Any idea what is in Immune Care?


----------



## 19696 (Jun 28, 2005)

This article was fascinating! I have printed it and will bring it with me to my first appointment with an infectious disease doctor tomorrow. Thank you for sharing!!!Miasue


----------



## M&M (Jan 20, 2002)

Overitnow,I have no idea what "Immune Care" is. I suspect it might be another highly priced, hokey supplement. LOL







But perhaps not. heheMia,I believe we have some archived threads that touch more on the subject of HHV-6 and ME. There's been lots of research on that, and I'm sure we've got more info on the board somewhere about it. (I'll do a search and see what I can pull up.) I'm glad you enjoyed reading it. The first time I read any research on the topic, it really struck a chord with me too.


----------



## overitnow (Nov 25, 2001)

LOL indeed! I don't know about hokey supplements; what I do know is that a supplement stops my IBS and has done the same for a number of people with fibro and that seems worthwhile.

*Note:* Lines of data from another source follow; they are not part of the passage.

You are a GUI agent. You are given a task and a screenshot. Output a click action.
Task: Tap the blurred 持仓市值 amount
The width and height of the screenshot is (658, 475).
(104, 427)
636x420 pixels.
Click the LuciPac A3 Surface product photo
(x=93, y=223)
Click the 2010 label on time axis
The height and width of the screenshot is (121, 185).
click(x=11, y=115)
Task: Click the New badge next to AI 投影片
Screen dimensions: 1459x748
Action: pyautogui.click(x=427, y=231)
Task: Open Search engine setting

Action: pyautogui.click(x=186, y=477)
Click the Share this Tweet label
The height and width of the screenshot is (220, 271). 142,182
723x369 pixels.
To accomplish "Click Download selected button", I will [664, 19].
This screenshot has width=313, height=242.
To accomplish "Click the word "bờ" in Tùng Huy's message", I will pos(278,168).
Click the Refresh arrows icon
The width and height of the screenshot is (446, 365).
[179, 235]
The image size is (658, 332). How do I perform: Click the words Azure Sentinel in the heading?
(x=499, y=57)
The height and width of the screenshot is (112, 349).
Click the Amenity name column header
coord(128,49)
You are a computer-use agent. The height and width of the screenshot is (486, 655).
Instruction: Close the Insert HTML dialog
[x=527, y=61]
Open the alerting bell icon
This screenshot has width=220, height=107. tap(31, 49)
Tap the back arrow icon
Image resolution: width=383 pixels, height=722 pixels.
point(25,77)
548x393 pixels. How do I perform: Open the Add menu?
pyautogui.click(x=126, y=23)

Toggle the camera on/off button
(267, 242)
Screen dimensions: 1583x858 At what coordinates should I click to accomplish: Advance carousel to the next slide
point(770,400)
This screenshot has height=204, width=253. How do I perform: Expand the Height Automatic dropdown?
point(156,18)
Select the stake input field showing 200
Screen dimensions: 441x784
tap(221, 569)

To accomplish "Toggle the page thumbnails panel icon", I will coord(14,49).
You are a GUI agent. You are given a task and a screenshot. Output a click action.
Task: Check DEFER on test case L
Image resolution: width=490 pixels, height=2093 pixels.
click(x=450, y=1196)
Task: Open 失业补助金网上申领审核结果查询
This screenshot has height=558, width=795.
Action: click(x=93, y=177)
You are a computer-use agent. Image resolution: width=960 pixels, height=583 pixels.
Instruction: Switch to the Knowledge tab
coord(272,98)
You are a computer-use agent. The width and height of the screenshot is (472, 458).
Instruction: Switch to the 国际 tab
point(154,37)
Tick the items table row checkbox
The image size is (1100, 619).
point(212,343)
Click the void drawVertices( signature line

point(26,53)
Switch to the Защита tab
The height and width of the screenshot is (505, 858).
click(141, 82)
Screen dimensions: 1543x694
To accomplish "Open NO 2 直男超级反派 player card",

If we can find two or more that operate in similar ways in the brain, perhaps we can help find a new key to these conditions. If we just keep treating the symptoms (stimulants, SSRIs and other anti-anxiety meds, painkillers, anti-spasmotics, etc etc) we are going to continue with half-way solutions. From my experience, curiosity and a willingness to experiment is a good thing. Cheers,Mark


----------